START DATA UNDER STUDY
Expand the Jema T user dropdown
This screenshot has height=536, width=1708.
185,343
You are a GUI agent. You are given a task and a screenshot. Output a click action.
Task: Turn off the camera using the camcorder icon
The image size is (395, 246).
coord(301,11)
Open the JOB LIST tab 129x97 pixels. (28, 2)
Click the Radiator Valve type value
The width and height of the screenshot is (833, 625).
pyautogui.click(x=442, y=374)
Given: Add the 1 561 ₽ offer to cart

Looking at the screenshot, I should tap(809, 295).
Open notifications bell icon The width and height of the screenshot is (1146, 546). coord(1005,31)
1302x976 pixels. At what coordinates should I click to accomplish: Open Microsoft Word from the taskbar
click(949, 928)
END DATA UNDER STUDY
START DATA UNDER STUDY
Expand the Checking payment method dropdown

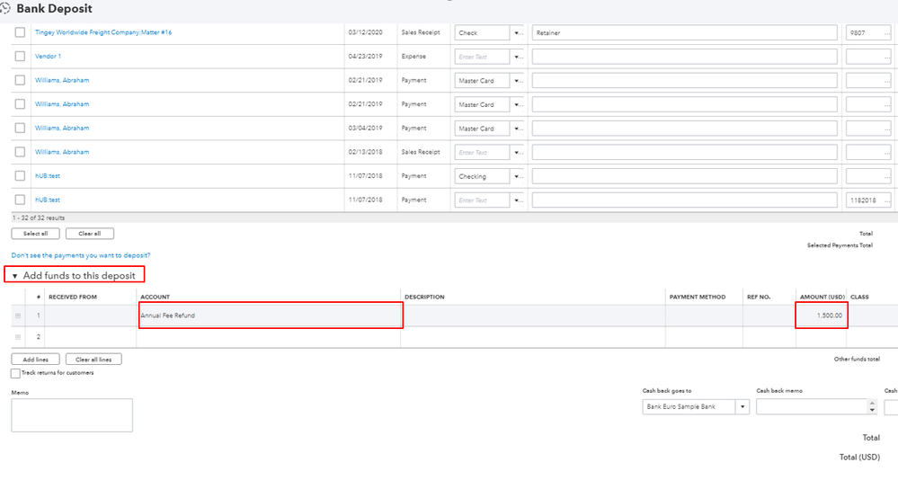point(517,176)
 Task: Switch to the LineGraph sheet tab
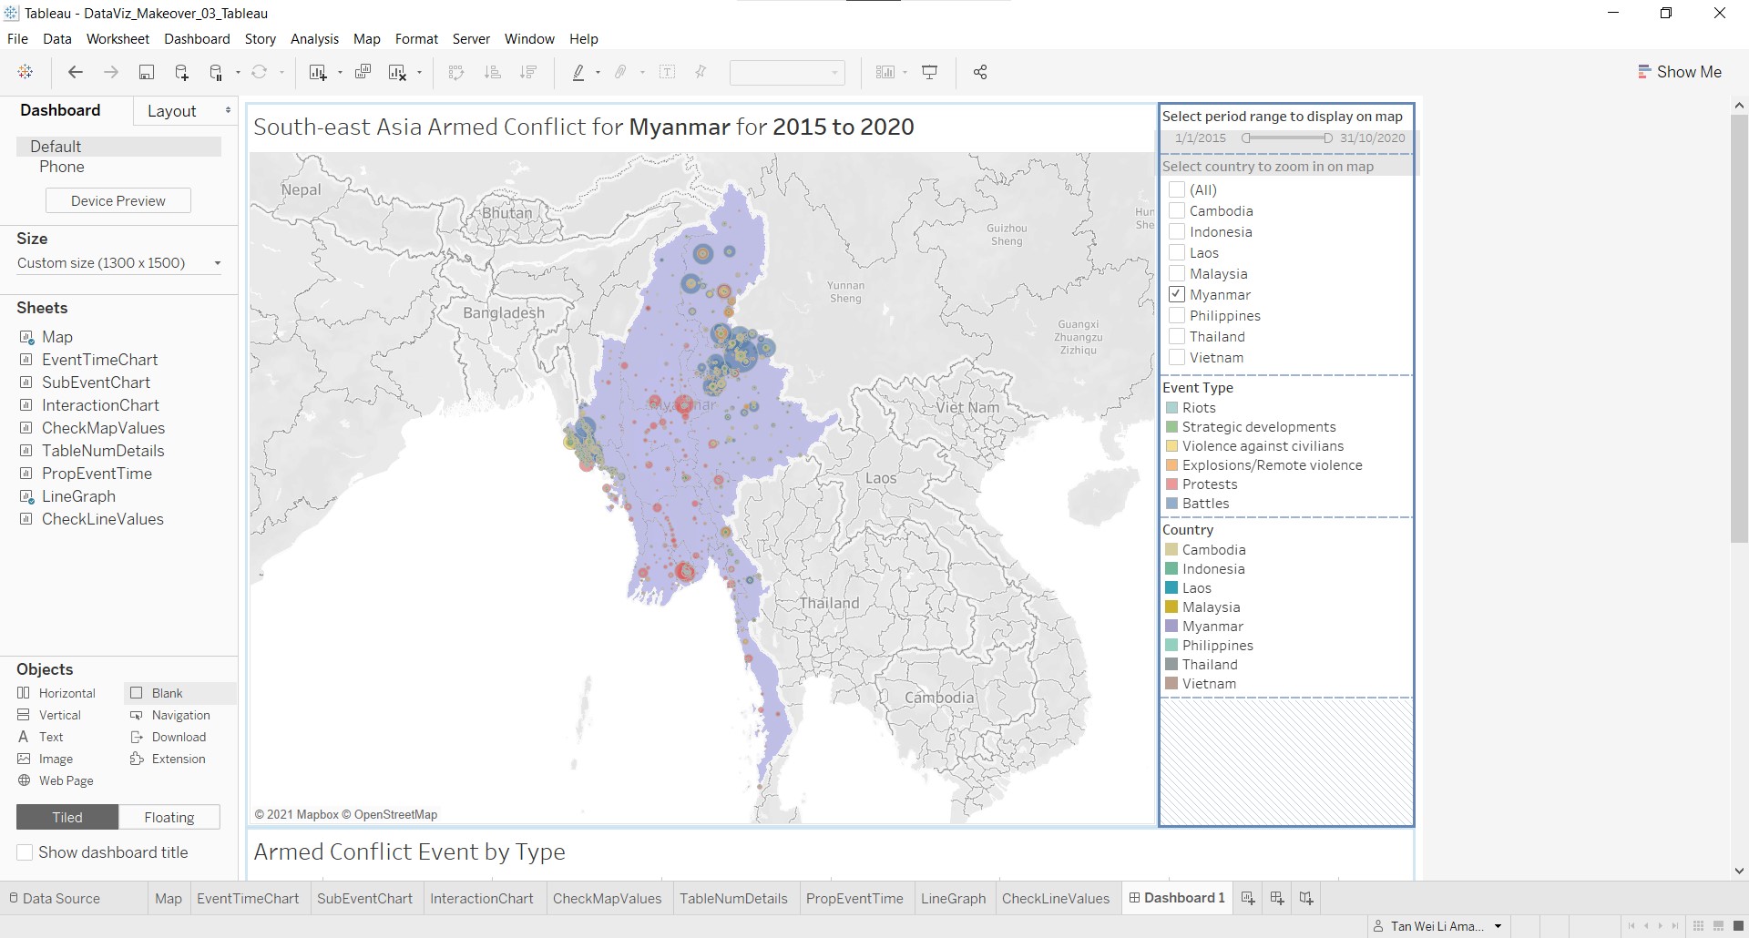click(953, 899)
END DATA UNDER STUDY
_TASK TO CARRY OUT_. From the listing above, report the number of lines containing the string "icon", without any accompanying remarks.

_RESULT_. 2